His main areas of influence.
(According to ‘Ouvrir une voie’)
- Rethinking the dominant model of intensive monoculture, regenerating soils, relocating agriculture, and reintroducing varietal diversity to combat the impoverishment of living organisms.
Thought worth noting: Regarding soil regeneration, considering the financial cost of soil degradation would represent an additional 5 to 10% cost to be allocated upstream in the sector. This increase in the price of agricultural raw materials would encourage a reduction in food waste, representing between 30% and 40% of the calories harvested in the fields.
- Rethinking the value of companies in the light of new indicators.
Emmanuel Faber contributed to the Loi Pacte in France (download our dossier on the Loi Pacte (FR)). He supported and now guarantees the introduction of “carbon warnings” in the event of unfulfilled decarbonisation commitments.
Thought worth noting: Tools for a successful social transition? Faber advocates implementing universal statistical measures of income distribution within companies and their supply chains.
- Rethinking the concept of the business model.
Emmanuel Faber is campaigning for a new definition of competitiveness where competitive advantage (environmental and social) is the ability to access and apply the resources a company needs in a distinctive way. Costs must include the cost of renewing the resources used.

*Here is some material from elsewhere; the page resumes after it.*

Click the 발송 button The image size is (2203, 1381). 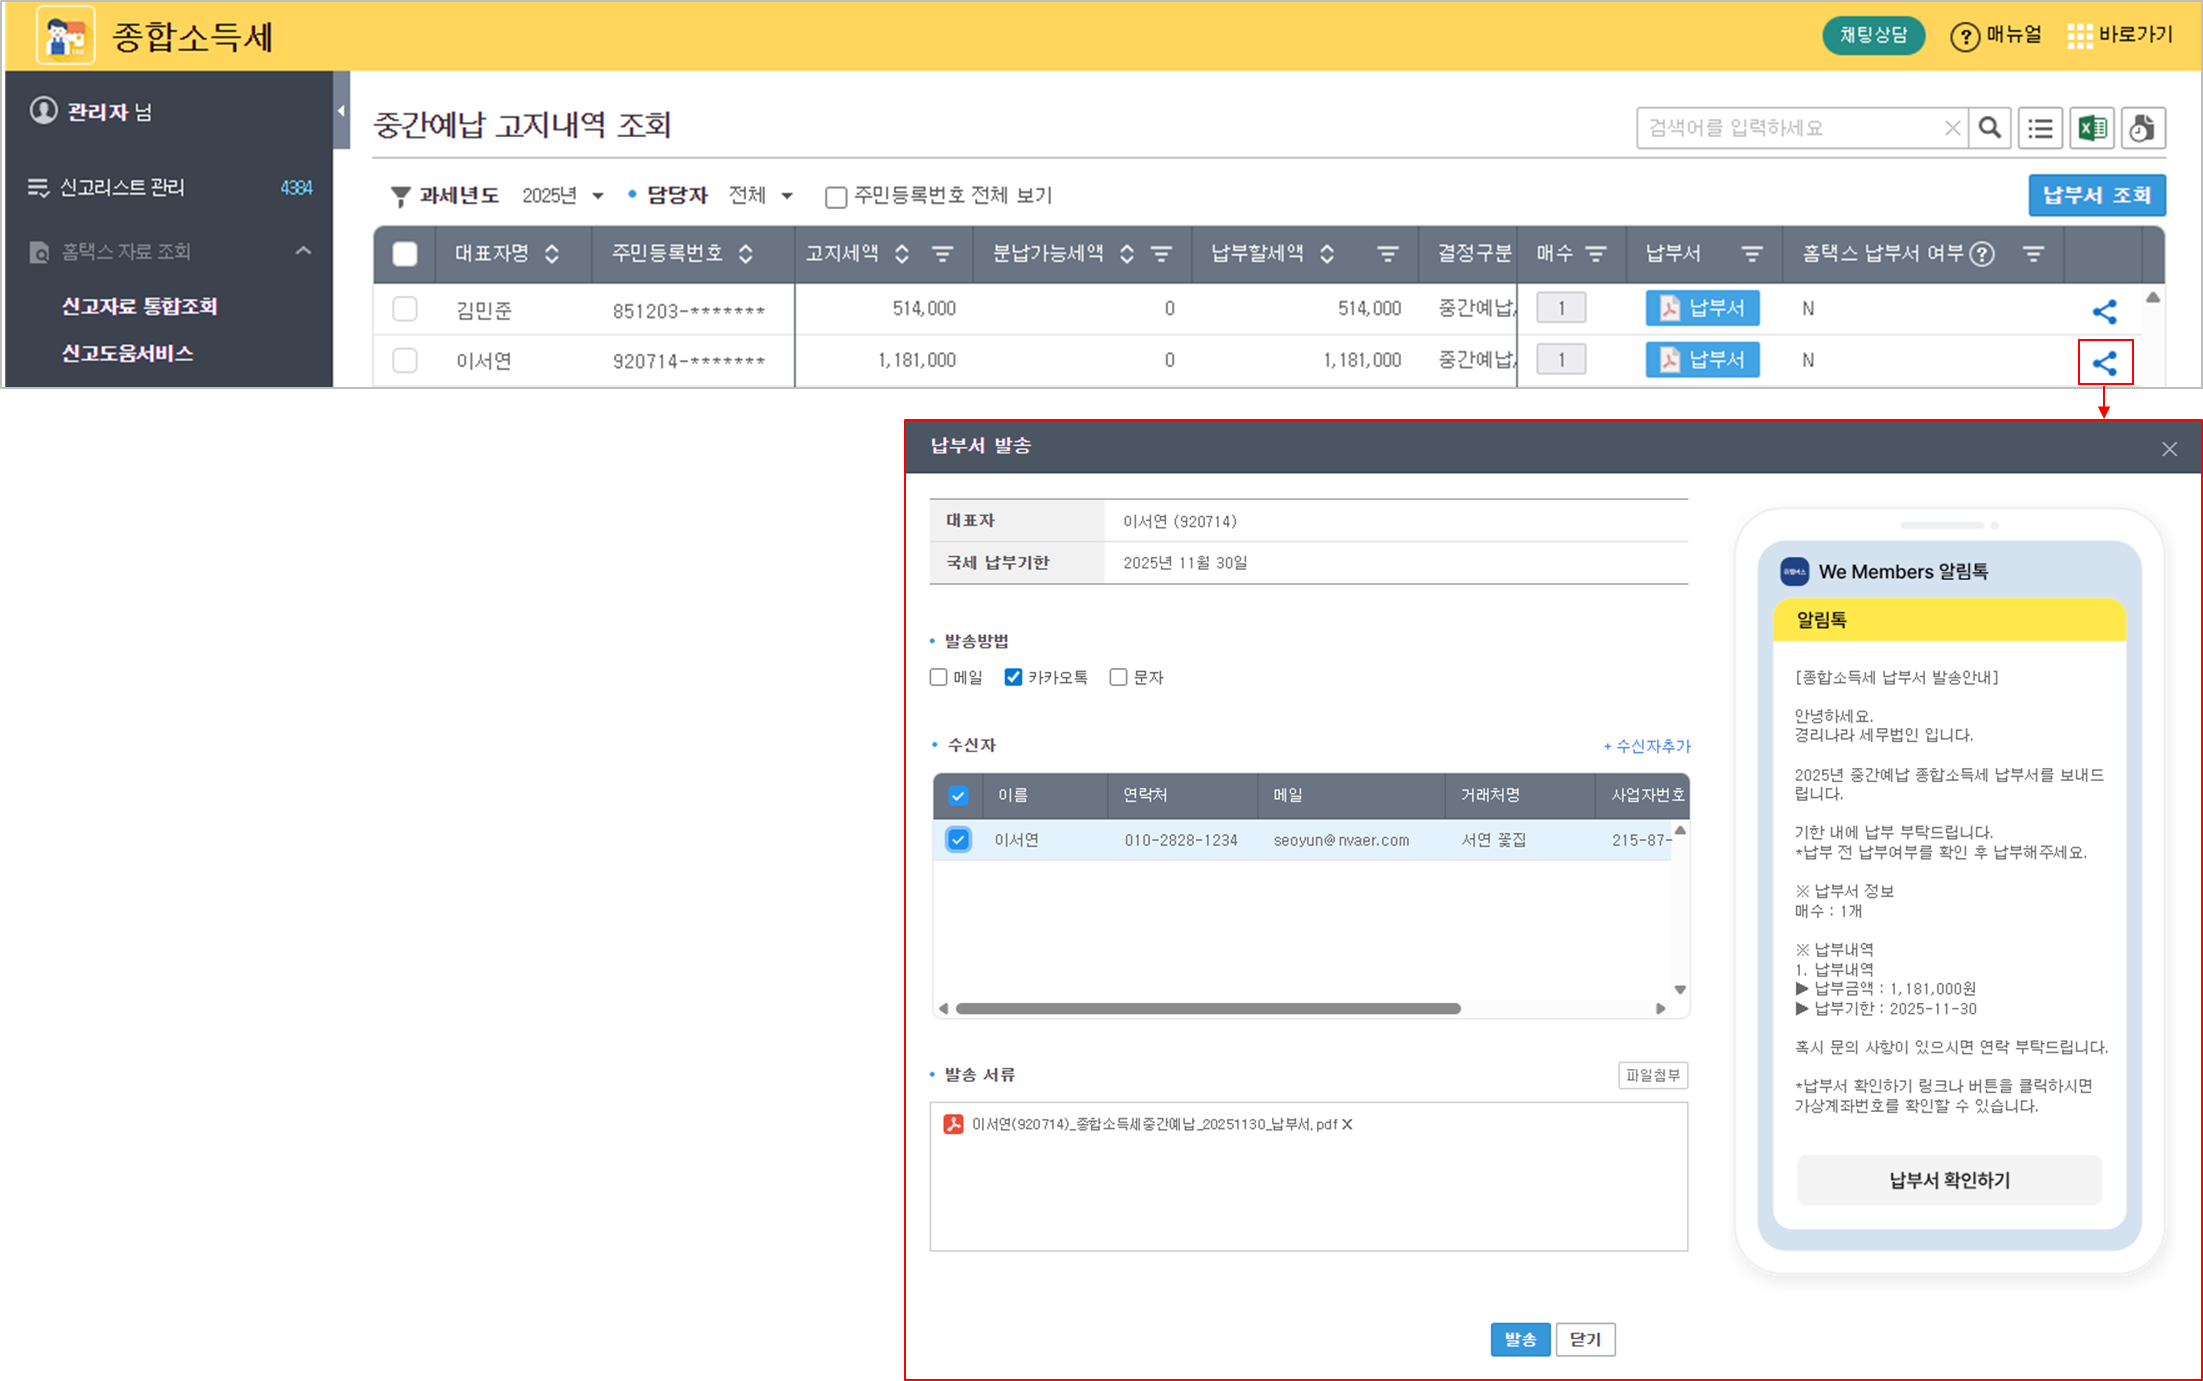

Thought worth noting: Environmental performance must be reflected in the cost of capital. Competitiveness is based on an identity, a culture, and a narrative that cements social cohesion in a vision that gives meaning. There can be no competitiveness without a carefully thought-out combination of efficiency (optimising the short term) and resilience (securing the long term). This requires a mix of (well) chosen technical innovations and social innovations, governance processes, collective intelligence and social inclusiveness, the essence of which will not be capitalistic but local and cultural.
If this combination anchors the economy and its players in a sovereignty that will make it competitive, the real revolution will be to design a competitiveness by and for the living.
Faber quotes Edward O. Wilson: “We are going through three crises: the climate crisis, the water crisis and the living crisis. Only the living world crisis is reversible.”